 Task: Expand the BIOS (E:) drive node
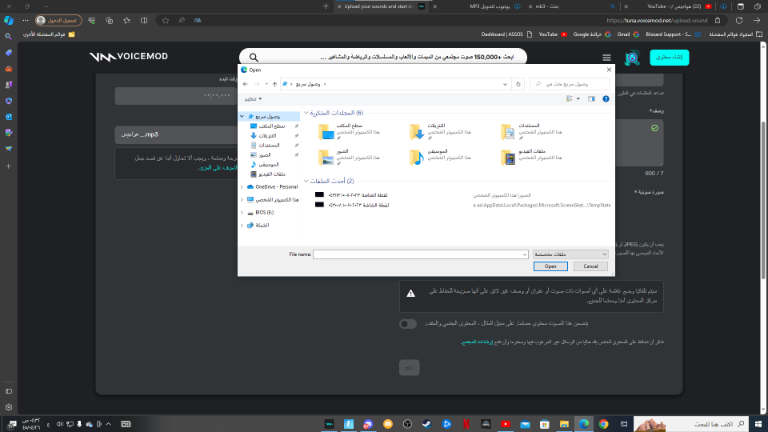244,212
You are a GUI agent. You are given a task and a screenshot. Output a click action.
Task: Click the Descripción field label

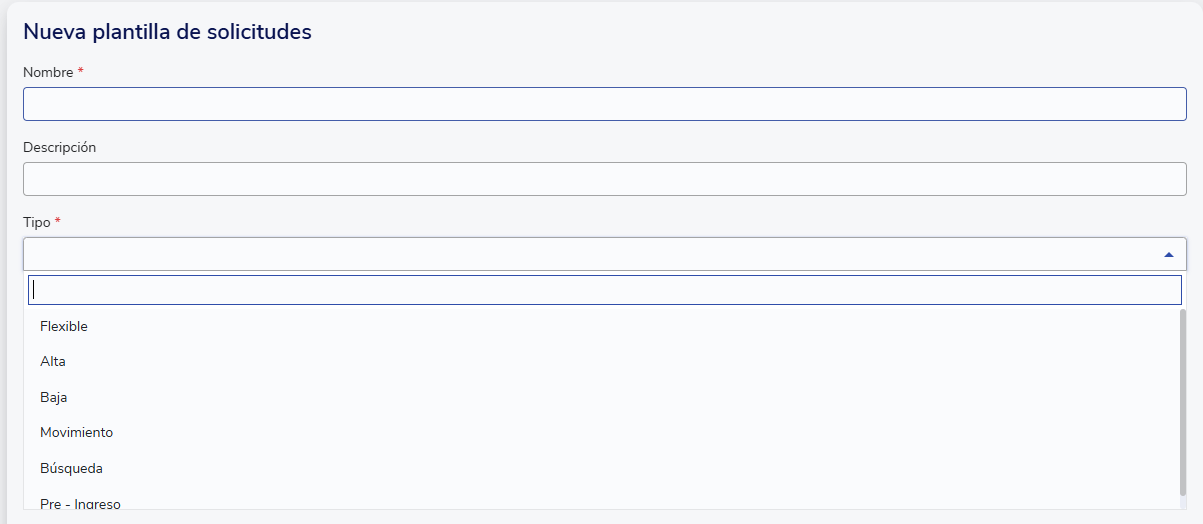pos(59,147)
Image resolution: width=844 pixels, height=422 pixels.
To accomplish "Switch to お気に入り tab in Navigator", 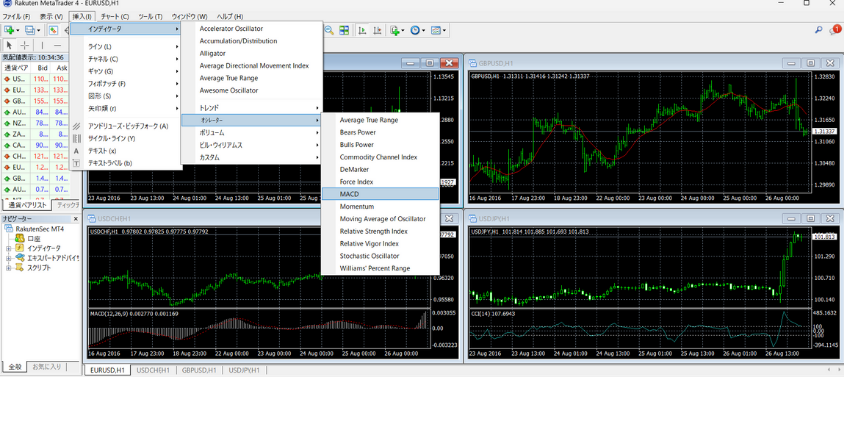I will pos(46,367).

================================

▶ _BRIEF_
Each line from the first line of the records through the line containing "Image resolution: width=844" must be reproduced exactly, with both ends included and all pictures omitted; nothing else belongs in the answer.

▶ _ANSWER SECTION_
 Task: Expand the BIOS (E:) drive node
244,212
You are a GUI agent. You are given a task and a screenshot. Output a click action.
Task: Click the Descripción field label

pos(59,147)
Image resolution: width=844 pixels, height=422 pixels.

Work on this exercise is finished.